Although the character has been featured in over 20 novels, he has never been adapted for film or television. Despite the fact that the character’s backstory may seem a little too similar to that of The Six Million Dollar Man, there is still a great deal of promise for the IP. Either as a feature film series for a studio such as Paramount, Amazon, or even Apple, who don’t have a large comic book firm to pull from for their own superhero picture. Apple, Amazon, and Amazon Prime are all examples of such studios. The obscurity of the character also provides a level of freedom with a lot of room for creative experimentation, as a director has the option of making a more conventional blockbuster movie or even a more contemplative and atmospheric character study in order to keep the production costs to a minimum.
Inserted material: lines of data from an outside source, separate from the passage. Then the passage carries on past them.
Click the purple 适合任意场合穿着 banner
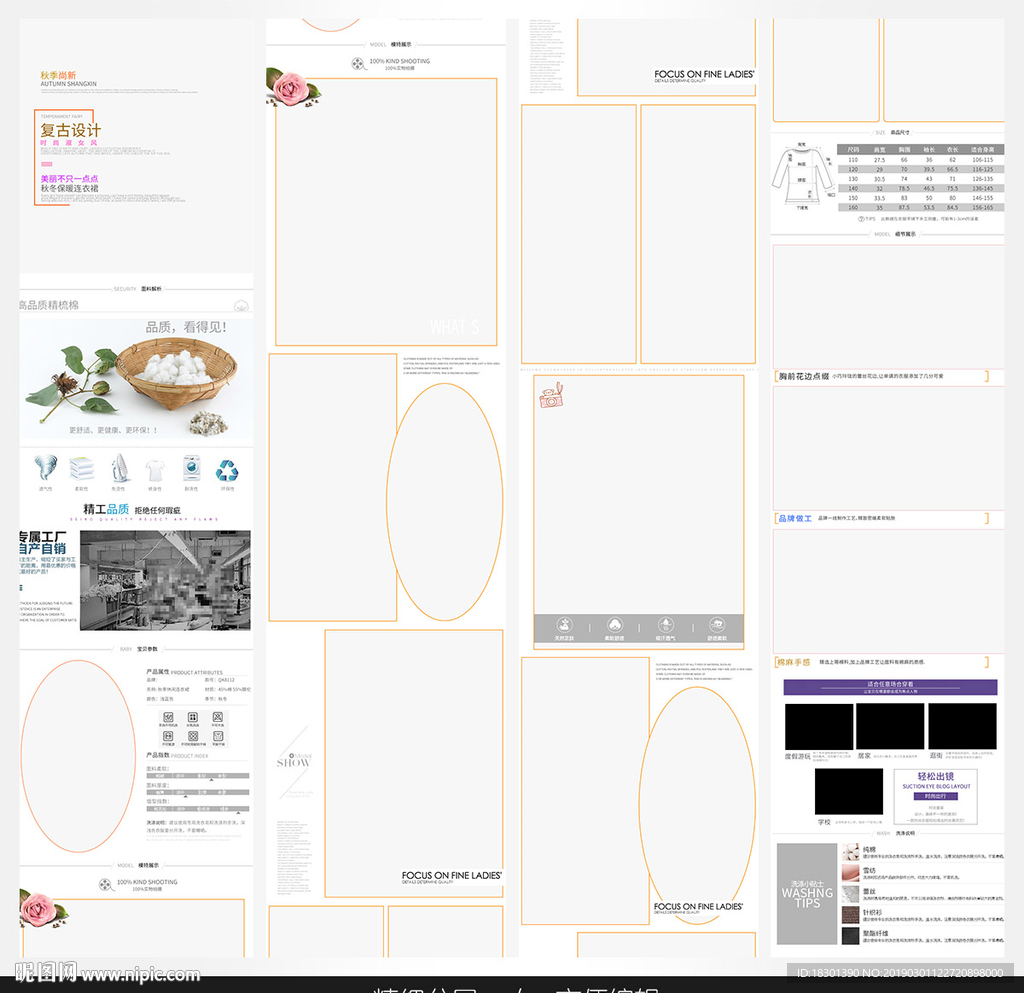(890, 687)
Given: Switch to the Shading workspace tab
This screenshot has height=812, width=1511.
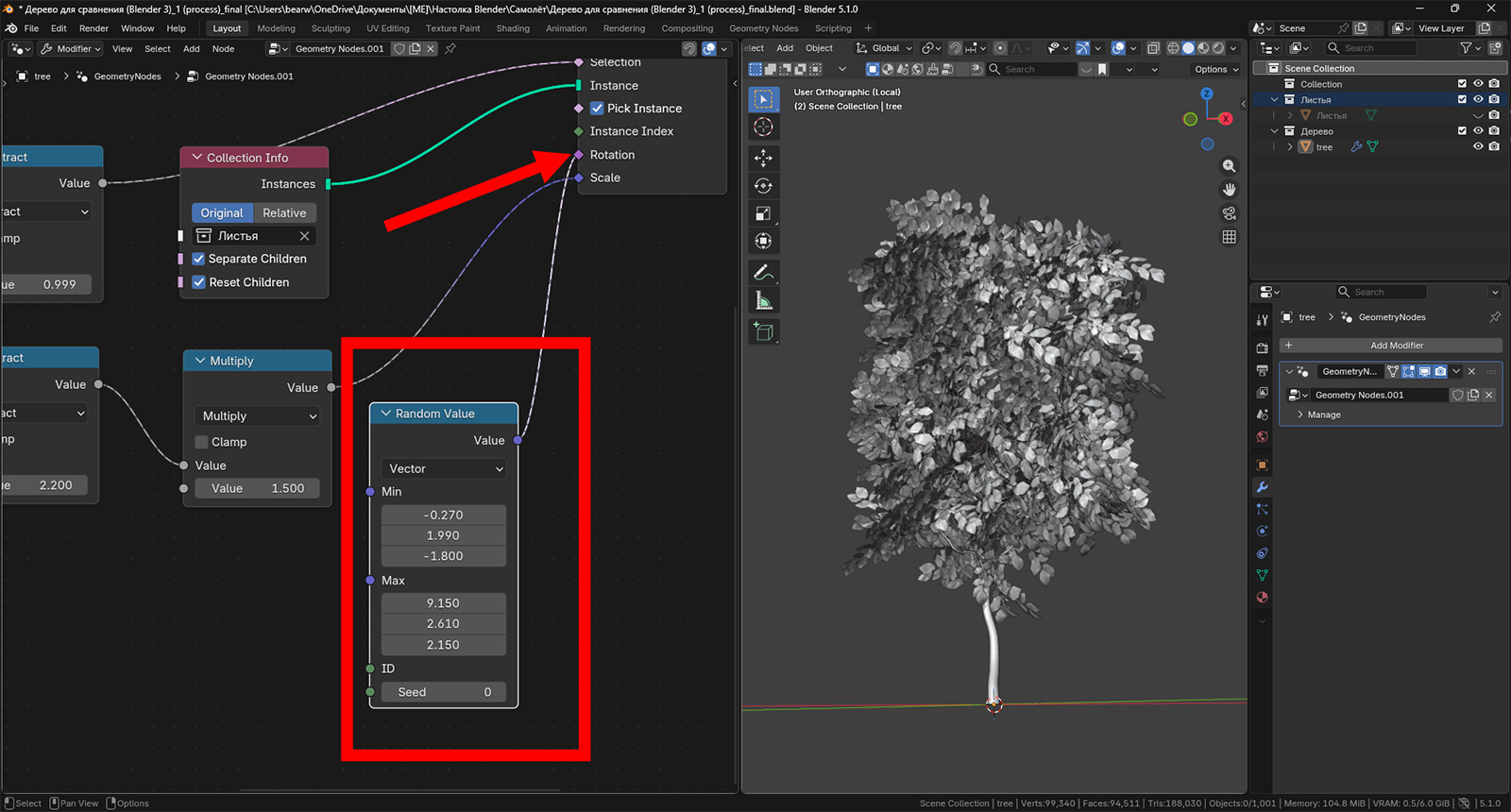Looking at the screenshot, I should [513, 28].
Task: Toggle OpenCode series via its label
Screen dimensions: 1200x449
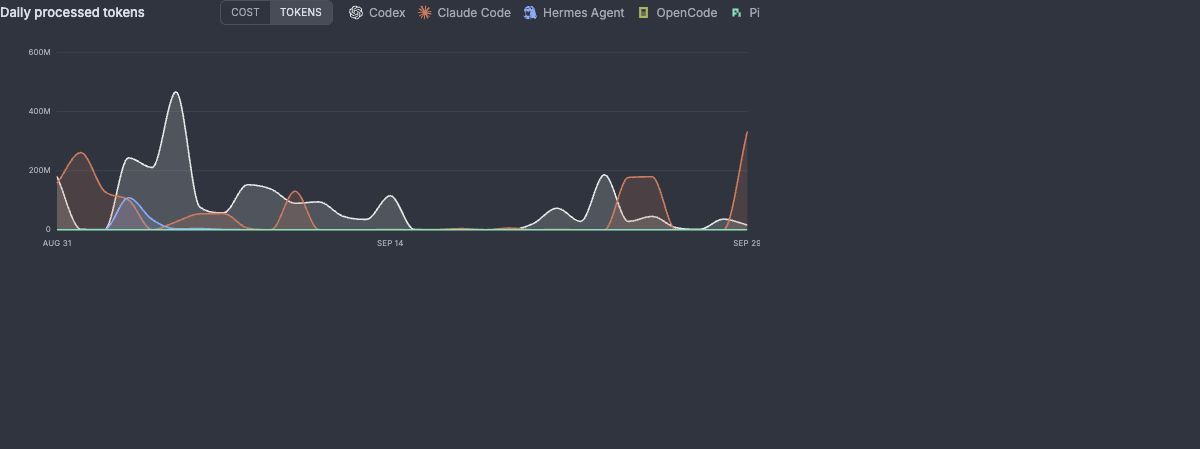Action: [687, 13]
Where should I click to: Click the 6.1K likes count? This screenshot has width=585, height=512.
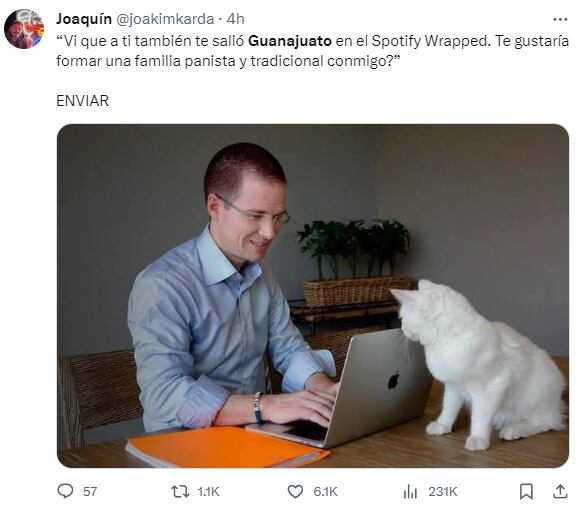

The Shadow is widely considered to be one of the most iconic pulp heroes ever created. His first appearance was in a radio drama in 1931. The character was given a high-budget film version in 1994 starring Alec Baldwin in the wake of the popularity of the first Batman films. He has been featured in a variety of comics, television programs, and film adaptations. The movie turned out to be a huge letdown, and ever since then, there have been no serious plans to make another movie or television series centered on the character. There were even rumors that Quentin Tarantino was going to direct a remake, but by 2012 Raimi said the project would not move forward, and no major studio has considered The Shadow since then. The project came the closest in 2006 with director Sam Raimi (Spider-Man), and there were even rumors that Quentin Tarantino was going to direct a remake.
Since The Shadow shares many characteristics with other detectives and pulp heroes, a weekly episodic series or a prominent streaming series based on the character would be a good fit for him. This would be similar to how HBO re-imagined the character of Perry Mason. It was also demonstrated by The Batman starring Robert Pattinson that viewers are in the mood for a dark and ominous detective thriller; hence, a rendition of The Shadow that prioritizes style and atmosphere above spectacle could very well be successful.
Doc Savage, who was created in 1933 and is credited by Marvel Comics legend Stan Lee as being the forerunner of the modern idea of superheroes, is a scientist, a doctor, an adventurer, and a detective all rolled into one who went on incredible adventures to punish evil. Doc Savage first appeared in Marvel Comics. The protagonist has been featured in a variety of comics and radio dramas throughout the years, and he is considered an icon dating back to the days of pulp novels. Since 1999, numerous high-profile actors and directors, such as Arnold Schwarzenegger and Sam Raimi, have been associated at various times to the project in an effort to bring a contemporary take on the Doc Savage film series to the big screen.
In 2018, the Doc Savage movie that was supposed to be directed by Shane Black (Iron Man 3) and starring Dwayne Johnson ran into a number of problems that prevented production from moving forward. The following year, in 2020, it was stated that the idea would be remade as a television series; however, there has been no news released since then. After the success of The Jungle Cruise at the box office, Doc Savage might be the next great adventure franchise Hollywood is looking for. Doc Savage is a traditional type of hero, a man of adventure similar to the renowned character Indiana Jones (whom he likely helped inspire).